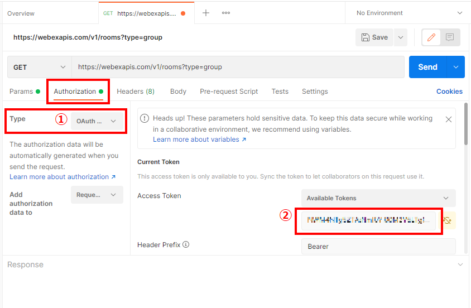471x308 pixels.
Task: Open the comments view icon
Action: pyautogui.click(x=450, y=37)
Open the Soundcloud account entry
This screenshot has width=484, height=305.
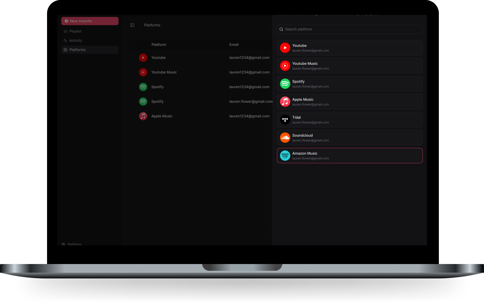point(350,137)
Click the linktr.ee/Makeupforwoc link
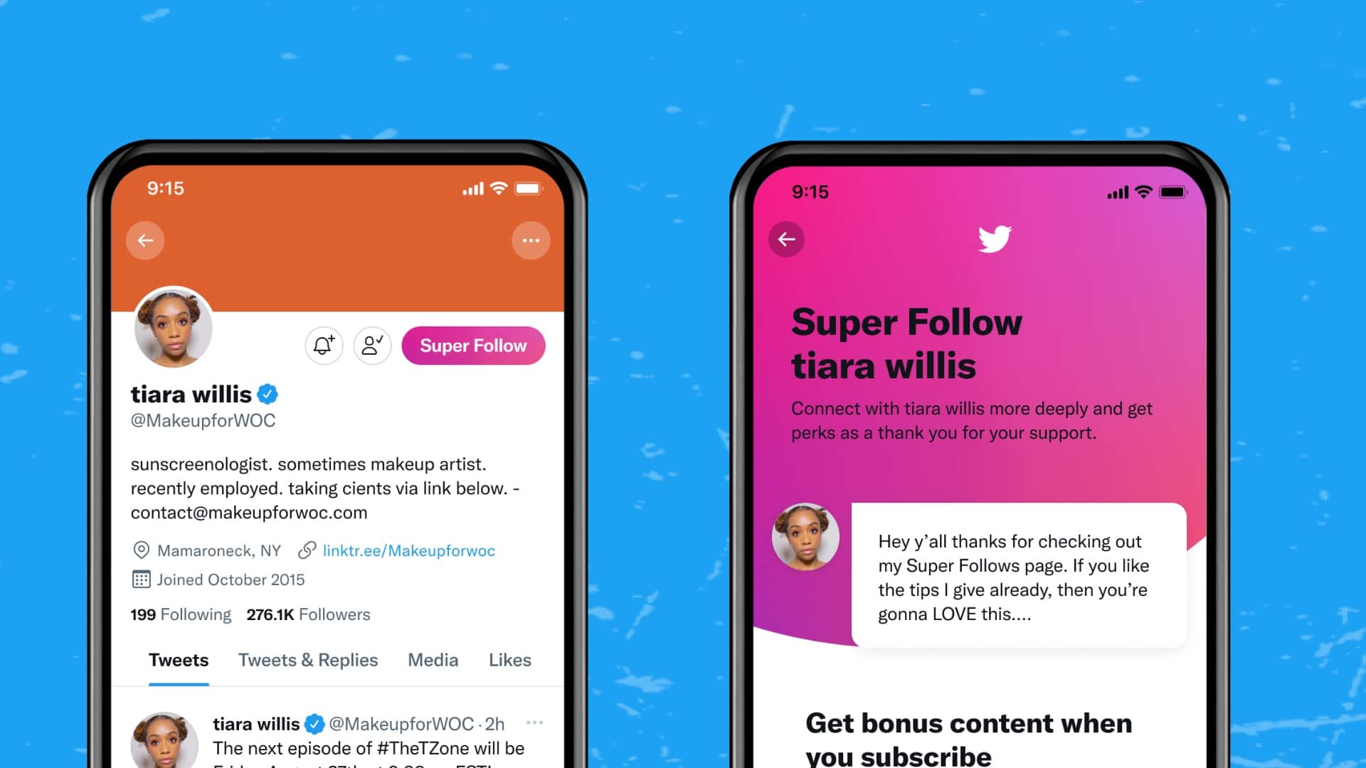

■ ■ ■ ■ ■

Both the line containing "Open the Soundcloud account entry" and the last line of the records above belong in the exact copy, along with every line between them; pictures do not.

_COMPLETED TASK_.
Open the Soundcloud account entry
This screenshot has width=484, height=305.
point(350,137)
Click the linktr.ee/Makeupforwoc link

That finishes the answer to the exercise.